### WORK TO DO:
• a. Decide whether each statement agrees with the debt passage, answering yes or no and quoting the deciding words of the passage: (i) The Tranche A portion of the Priming Loan was fully drawn in July 1994. (ii) Lender approval for selling the two Baltimore Inns has not yet been received. (iii) Net proceeds from a sale will go toward reducing the principal of the Mortgage Notes.
• b. Reproduce word for word the section of the debt passage starting with "DEBT: The Tranche" and going on through "the first quarter.".
• c. According to the debt passage, how much did Operating Partners borrow from the Tranche B Loan during the first quarter of 1997?
== TEXT TO READ
Amortization of debt acquisition costs charged to expense was $40,000 in the 
three months ended March 31, 1997 and 1996.  Amortization of franchise 
acquisition costs charged to expense was $16,000 in each of the three months 
ended March 31, 1997 and 1996.

DEBT: The Tranche A portion of the Priming Loan was fully drawn in July, 1994.
Therefore, no additional debt for capital improvements has been incurred by
Operating Partners.  All capital improvements and refurbishment's made during
the three months ended March 31, 1997 were funded from cash restricted for
acquisition of property and equipment (the "FF&E Reserve").

During the first quarter of 1997, Operating Partners borrowed $1,600,000 from
the revolving credit portion of the Priming Loan, defined as the Tranche B Loan.
This borrowing funded operating expenses that could not be paid from operating 
revenues during the first quarter.

Long-term debt consists of the following:	

<TABLE>
<CAPTION>

                                     March 31, 1997    December 31, 1996
<S>                                 <C>               <C>
Mortgage Notes, net of
  unamortized discount              $  54,203,000     $  54,191,000 

Priming Loan                           13,100,000        11,500,000
 
                                       67,303,000        65,691,000

Less revolving credit portion of      
  the Priming Loan, due currently       1,600,000                 - 

                                    $  65,703,000     $  65,691,000 

</TABLE>

Unamortized discount on the Mortgage Notes was $146,000 and $158,000 at March
31, 1997 and December 31, 1996, respectively.

ITEM 2 - MANAGEMENT'S DISCUSSION AND ANALYSIS OF
FINANCIAL CONDITION AND RESULTS OF OPERATIONS

Financial Condition

As part of its 1992 plan of reoganization, Operating Partners restructured its
Mortgage Notes under the Restated Loan Agreement and arranged a Priming Loan to
fund necessary capital improvements and to finance operating deficiencies.  The
ability of the Partnerships to pay operating expenses and debt service, and to
create required reserves, depends upon the ability of Operating Partners to 
increase future cash flows from operations.  Unless cash flows from operations
are sufficient, the Partnerships may not be able to continue as going concerns.
It is the intention of the Parnterships to continue to operate the Inns as
going concerns.  However it is the present intention of Operating Partners to
sell the Baltimore Moravia Road and Baltimore Glen Burnie South Inns.  
Operating Partners presently has a contract for the purchase of the Glen
Burnie South Inn and is awaiting the buyer financing, which is to be obtained
in mid May, 1997.  Closing of the sale would then occur in late June 
(although the timing and completion of this purchase contract cannot be
guaranteed).  Upon consummating a sale, the net sales proceeds will be utilized
to reduce the outstanding principal balance of the Priming Loan.  As required
under the Priming Loan and Restated Loan Agreement, approval by the Lenders is
required for the sale of any of the Inns.  Approval for the sale of these two
Inns has been received from the Lenders.  Operating Partners has received some
unsolicited proposals to purchase the Partnerships assets or to purchase
certain of the Inns.  Operating Partners carefully evaluates any of these
types of proposals.
====
== EXCERPTED DATA
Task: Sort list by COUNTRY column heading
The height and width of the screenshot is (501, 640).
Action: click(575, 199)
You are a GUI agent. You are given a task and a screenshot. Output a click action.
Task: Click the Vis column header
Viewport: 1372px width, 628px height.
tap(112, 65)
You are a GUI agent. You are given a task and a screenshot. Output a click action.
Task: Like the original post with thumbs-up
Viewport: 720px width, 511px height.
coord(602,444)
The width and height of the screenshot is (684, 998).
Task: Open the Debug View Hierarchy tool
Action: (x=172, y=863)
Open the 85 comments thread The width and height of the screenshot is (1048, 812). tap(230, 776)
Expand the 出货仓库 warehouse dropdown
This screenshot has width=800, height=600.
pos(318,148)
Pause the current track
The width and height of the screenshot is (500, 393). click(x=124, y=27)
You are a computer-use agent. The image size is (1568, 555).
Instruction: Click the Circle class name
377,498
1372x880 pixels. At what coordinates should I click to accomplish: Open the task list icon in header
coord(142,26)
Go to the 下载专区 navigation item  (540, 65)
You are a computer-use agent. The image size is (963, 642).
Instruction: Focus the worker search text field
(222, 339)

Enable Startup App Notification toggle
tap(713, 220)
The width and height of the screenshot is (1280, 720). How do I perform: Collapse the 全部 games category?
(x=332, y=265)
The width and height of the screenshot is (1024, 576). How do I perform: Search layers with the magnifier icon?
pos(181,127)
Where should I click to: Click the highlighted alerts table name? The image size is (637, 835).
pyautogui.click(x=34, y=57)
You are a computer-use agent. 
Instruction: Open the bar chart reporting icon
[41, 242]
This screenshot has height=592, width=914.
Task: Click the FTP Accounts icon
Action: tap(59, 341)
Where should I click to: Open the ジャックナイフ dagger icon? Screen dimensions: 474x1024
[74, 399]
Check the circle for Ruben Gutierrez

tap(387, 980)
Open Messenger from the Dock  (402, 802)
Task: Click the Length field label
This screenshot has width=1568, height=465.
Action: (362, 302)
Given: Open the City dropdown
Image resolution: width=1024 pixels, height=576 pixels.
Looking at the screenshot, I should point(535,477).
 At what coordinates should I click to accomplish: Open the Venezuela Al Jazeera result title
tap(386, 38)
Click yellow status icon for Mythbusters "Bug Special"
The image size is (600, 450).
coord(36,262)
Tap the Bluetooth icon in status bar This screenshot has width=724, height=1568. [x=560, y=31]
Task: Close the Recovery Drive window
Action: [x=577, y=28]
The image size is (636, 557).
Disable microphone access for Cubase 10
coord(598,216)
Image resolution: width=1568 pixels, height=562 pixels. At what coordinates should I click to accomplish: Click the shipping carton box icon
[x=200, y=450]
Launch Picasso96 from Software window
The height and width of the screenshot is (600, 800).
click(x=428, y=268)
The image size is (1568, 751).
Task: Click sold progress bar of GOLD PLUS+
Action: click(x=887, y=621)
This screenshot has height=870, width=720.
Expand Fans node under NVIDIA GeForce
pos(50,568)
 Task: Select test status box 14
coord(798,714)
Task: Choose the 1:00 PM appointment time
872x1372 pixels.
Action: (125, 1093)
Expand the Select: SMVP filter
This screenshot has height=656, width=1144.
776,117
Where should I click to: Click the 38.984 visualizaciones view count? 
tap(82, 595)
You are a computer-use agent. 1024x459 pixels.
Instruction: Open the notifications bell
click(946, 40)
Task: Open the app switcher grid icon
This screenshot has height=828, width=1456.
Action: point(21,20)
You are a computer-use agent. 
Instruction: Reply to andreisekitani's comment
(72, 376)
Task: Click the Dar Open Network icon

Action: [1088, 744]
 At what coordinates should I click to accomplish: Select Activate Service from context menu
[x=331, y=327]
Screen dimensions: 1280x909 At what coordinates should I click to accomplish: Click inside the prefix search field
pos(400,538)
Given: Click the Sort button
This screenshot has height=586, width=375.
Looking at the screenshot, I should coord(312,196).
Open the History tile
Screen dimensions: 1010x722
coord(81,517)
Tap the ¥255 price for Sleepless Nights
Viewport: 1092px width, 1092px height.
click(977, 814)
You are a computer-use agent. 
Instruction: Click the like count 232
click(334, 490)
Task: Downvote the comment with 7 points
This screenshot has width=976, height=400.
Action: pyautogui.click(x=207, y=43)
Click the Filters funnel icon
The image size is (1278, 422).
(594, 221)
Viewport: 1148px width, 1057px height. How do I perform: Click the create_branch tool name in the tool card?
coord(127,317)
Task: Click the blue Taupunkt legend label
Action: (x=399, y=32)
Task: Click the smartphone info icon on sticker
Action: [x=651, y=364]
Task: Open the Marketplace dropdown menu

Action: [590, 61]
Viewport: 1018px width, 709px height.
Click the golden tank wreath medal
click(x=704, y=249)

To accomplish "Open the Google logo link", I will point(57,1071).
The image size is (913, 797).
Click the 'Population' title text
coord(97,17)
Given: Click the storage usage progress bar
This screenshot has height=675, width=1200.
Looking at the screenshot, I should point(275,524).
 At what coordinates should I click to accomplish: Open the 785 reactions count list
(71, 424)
====
### SOLUTION SET:
• a.
(i) Yes: "The Tranche A portion of the Priming Loan was fully drawn in July, 1994."
(ii) No: "Approval for the sale of these two Inns has been received from the Lenders."
(iii) No: "Upon consummating a sale, the net sales proceeds will be utilized to reduce the outstanding principal balance of the Priming Loan."

• b.
DEBT: The Tranche A portion of the Priming Loan was fully drawn in July, 1994.
Therefore, no additional debt for capital improvements has been incurred by
Operating Partners.  All capital improvements and refurbishment's made during
the three months ended March 31, 1997 were funded from cash restricted for
acquisition of property and equipment (the "FF&E Reserve").

During the first quarter of 1997, Operating Partners borrowed $1,600,000 from
the revolving credit portion of the Priming Loan, defined as the Tranche B Loan.
This borrowing funded operating expenses that could not be paid from operating 
revenues during the first quarter.

• c. $1,600,000